## Texto extraído
══════════

En el norte de China, una transformación profunda está teniendo lugar. No es una obra de piedra ni un muro de cemento. Es una muralla viva en medio del desierto, hecha de raíces y hojas que se extiende por miles de kilómetros con la determinación de devolverle vida a lo que antes era suelo árido.
Esta batalla silenciosa es parte de un proyecto ecológico sin precedentes. Se trata de la Gran Muralla Verde de China. Te contamos todo sobre esta construcción en medio del desierto que permitió que la arena no se apodere del gigante asiático.
Mueven millones de toneladas de tierra en el desierto y crean una muralla para protegerse de la arena
La iniciativa en pleno desierto comenzó en 1978 como el Programa de Bosques de Protección de Tres Norte (Three-North Shelterbelt Forest Program), un ambicioso plan para combatir la desertificación y mitigar las tormentas de arena que, cada primavera, azotan desde Mongolia Interior hasta Beijing. La idea central es tan simple como audaz. Plantar árboles, arbustos y vegetación en franjas continuas alrededor de las áreas desérticas más activas, creando barreras naturales que “fijen” la arena y reduzcan su avance.

══════════

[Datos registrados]
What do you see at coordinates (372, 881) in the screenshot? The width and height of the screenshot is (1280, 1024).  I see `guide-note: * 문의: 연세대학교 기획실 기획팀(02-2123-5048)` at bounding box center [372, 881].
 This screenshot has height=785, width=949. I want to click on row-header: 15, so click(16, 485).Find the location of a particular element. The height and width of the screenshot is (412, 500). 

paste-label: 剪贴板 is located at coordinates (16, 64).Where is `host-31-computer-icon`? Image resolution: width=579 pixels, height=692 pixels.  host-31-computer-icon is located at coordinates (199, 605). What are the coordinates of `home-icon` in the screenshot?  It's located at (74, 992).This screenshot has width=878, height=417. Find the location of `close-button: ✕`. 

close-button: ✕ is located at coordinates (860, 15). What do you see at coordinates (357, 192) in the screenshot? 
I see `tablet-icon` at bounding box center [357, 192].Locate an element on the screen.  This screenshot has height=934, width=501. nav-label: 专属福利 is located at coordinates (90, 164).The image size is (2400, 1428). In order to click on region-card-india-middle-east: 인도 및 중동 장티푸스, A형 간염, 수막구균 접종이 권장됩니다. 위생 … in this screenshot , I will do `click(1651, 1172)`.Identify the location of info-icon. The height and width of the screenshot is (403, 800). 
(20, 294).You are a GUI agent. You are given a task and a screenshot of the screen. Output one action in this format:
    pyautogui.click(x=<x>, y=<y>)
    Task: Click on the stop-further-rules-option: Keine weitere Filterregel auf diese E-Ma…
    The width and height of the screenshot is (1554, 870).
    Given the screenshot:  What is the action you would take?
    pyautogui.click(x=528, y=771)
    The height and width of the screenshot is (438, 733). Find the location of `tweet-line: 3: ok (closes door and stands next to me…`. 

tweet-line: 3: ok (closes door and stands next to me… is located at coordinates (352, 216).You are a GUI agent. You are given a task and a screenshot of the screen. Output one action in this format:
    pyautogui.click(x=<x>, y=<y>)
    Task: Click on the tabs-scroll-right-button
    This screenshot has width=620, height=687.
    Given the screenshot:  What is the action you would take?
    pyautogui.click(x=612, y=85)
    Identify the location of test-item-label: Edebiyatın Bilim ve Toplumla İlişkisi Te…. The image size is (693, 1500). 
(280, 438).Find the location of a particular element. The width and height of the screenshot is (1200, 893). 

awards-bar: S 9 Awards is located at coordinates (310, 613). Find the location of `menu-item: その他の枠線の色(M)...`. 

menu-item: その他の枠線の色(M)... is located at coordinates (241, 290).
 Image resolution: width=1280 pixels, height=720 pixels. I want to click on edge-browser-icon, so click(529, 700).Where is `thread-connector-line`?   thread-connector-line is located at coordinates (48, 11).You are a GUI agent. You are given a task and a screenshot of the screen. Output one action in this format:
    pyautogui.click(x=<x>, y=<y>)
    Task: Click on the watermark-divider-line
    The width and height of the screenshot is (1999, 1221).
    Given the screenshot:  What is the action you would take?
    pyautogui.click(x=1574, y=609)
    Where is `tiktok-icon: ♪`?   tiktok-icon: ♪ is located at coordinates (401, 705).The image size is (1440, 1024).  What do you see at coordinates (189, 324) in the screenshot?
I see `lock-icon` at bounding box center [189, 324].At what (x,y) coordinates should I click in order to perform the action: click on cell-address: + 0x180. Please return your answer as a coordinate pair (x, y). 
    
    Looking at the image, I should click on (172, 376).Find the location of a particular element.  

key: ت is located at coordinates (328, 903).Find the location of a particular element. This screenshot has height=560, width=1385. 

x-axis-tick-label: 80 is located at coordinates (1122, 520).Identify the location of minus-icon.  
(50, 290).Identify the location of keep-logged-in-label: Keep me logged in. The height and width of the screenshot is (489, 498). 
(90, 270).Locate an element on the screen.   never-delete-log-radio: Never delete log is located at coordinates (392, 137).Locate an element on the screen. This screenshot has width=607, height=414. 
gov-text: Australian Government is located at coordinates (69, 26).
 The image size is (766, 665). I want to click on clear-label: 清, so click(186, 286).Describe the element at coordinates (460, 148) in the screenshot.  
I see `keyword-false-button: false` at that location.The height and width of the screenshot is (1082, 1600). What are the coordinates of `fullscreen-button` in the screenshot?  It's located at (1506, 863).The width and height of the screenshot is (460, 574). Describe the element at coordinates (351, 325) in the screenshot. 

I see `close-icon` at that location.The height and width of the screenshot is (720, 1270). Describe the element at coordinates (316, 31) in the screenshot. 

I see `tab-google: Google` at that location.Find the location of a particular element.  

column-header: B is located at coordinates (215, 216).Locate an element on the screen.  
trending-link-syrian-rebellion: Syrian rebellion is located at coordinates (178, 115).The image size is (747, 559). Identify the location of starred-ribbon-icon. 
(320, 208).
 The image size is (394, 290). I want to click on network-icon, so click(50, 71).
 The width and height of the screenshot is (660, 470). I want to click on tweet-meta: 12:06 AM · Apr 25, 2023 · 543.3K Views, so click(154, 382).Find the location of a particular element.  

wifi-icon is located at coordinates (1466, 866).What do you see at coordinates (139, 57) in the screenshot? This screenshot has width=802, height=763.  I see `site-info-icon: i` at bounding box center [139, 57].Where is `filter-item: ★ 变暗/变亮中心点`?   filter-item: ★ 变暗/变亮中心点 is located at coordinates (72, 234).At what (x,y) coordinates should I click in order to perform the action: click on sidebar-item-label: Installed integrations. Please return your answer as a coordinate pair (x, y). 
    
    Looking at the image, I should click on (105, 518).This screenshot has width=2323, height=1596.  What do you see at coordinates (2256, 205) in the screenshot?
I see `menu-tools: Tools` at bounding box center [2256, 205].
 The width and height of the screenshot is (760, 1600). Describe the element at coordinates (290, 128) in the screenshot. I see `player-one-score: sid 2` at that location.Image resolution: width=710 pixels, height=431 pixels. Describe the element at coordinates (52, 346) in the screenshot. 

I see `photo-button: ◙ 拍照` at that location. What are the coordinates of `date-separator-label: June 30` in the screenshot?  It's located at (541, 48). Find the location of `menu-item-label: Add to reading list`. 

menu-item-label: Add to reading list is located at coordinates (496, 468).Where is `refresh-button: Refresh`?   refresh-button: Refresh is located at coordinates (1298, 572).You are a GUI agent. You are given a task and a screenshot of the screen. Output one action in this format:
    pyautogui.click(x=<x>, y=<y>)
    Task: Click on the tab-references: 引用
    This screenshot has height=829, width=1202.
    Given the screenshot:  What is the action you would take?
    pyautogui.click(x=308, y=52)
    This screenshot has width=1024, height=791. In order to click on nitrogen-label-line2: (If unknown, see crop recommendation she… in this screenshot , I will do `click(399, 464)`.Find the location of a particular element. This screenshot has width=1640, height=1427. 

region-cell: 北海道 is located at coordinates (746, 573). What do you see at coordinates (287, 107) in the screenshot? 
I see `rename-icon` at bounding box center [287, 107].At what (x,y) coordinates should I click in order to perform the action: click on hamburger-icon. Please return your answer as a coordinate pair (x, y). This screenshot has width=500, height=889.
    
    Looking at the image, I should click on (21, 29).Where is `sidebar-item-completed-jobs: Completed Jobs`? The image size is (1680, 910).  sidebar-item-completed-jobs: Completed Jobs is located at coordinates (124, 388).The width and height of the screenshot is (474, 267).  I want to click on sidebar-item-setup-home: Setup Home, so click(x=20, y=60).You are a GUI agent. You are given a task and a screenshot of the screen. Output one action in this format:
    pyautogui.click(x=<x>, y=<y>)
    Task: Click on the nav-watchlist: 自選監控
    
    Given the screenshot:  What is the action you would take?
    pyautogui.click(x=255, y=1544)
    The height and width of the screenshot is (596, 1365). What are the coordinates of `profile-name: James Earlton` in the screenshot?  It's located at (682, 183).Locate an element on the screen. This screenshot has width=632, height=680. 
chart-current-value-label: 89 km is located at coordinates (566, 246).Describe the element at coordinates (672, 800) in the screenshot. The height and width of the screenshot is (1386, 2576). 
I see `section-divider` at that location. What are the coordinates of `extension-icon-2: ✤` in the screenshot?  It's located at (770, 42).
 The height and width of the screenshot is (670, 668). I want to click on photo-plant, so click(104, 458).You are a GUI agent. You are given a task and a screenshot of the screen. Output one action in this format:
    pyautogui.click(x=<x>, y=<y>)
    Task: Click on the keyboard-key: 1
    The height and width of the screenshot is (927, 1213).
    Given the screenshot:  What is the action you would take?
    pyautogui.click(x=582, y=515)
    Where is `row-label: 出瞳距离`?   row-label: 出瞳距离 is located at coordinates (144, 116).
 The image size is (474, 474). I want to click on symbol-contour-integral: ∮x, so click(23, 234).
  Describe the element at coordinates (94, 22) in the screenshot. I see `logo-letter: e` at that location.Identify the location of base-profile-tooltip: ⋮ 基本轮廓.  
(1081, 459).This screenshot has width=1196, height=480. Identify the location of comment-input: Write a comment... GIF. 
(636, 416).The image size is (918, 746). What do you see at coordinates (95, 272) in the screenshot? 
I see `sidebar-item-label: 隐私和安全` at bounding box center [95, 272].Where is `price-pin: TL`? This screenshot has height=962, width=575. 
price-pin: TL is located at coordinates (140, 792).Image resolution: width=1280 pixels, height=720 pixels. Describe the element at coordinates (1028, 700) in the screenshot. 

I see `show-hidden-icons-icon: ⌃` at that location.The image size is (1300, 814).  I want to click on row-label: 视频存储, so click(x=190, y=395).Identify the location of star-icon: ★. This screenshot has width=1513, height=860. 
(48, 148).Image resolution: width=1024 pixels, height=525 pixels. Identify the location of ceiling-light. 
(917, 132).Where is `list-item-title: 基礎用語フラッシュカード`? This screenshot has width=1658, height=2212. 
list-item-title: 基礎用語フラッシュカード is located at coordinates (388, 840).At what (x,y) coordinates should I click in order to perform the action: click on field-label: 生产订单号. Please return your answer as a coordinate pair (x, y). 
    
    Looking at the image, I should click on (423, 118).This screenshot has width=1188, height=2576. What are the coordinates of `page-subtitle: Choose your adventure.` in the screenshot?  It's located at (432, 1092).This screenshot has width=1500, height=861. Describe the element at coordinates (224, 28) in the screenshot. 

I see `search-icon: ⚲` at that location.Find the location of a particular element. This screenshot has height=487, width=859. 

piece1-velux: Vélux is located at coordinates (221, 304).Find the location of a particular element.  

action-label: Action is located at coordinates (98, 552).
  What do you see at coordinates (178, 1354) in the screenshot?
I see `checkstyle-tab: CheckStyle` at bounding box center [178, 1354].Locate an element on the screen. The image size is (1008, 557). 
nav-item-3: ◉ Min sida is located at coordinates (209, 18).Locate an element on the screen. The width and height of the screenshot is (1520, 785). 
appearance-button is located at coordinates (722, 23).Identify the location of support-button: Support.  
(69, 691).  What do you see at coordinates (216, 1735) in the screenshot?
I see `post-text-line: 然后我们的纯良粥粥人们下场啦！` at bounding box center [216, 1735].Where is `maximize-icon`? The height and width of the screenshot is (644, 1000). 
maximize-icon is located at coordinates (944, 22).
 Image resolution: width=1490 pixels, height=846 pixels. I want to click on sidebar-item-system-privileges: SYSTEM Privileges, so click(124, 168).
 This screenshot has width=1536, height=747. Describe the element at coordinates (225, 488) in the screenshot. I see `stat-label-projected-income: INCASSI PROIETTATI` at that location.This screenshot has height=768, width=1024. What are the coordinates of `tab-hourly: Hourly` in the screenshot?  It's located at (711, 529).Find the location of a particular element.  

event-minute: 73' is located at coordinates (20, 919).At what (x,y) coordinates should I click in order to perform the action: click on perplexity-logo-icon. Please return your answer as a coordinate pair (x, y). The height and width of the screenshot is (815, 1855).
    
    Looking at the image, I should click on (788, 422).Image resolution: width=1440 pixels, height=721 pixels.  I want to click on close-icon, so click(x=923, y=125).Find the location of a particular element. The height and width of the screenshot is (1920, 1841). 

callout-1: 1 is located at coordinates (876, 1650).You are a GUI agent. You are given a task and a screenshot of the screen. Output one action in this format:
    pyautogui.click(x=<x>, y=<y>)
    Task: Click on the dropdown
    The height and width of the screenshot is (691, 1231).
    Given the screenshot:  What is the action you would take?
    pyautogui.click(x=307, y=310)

══════════

## Preguntas del material
1. Copia del texto sobre la Gran Muralla Verde el fragmento que va desde "Mueven millones de" hasta "reduzcan su avance.".
2. Indica si cada afirmación coincide con el texto sobre la Gran Muralla Verde, respondiendo sí o no y citando las palabras exactas que lo deciden. (a) La iniciativa comenzó en 1978. (b) La muralla está hecha de piedra y cemento. (c) Las tormentas de arena azotan la región cada otoño.

## Resultados de tareas
1.
Mueven millones de toneladas de tierra en el desierto y crean una muralla para protegerse de la arena
La iniciativa en pleno desierto comenzó en 1978 como el Programa de Bosques de Protección de Tres Norte (Three-North Shelterbelt Forest Program), un ambicioso plan para combatir la desertificación y mitigar las tormentas de arena que, cada primavera, azotan desde Mongolia Interior hasta Beijing. La idea central es tan simple como audaz. Plantar árboles, arbustos y vegetación en franjas continuas alrededor de las áreas desérticas más activas, creando barreras naturales que “fijen” la arena y reduzcan su avance.

2.
(a) Sí: "comenzó en 1978"
(b) No: "No es una obra de piedra ni un muro de cemento."
(c) No: "cada primavera"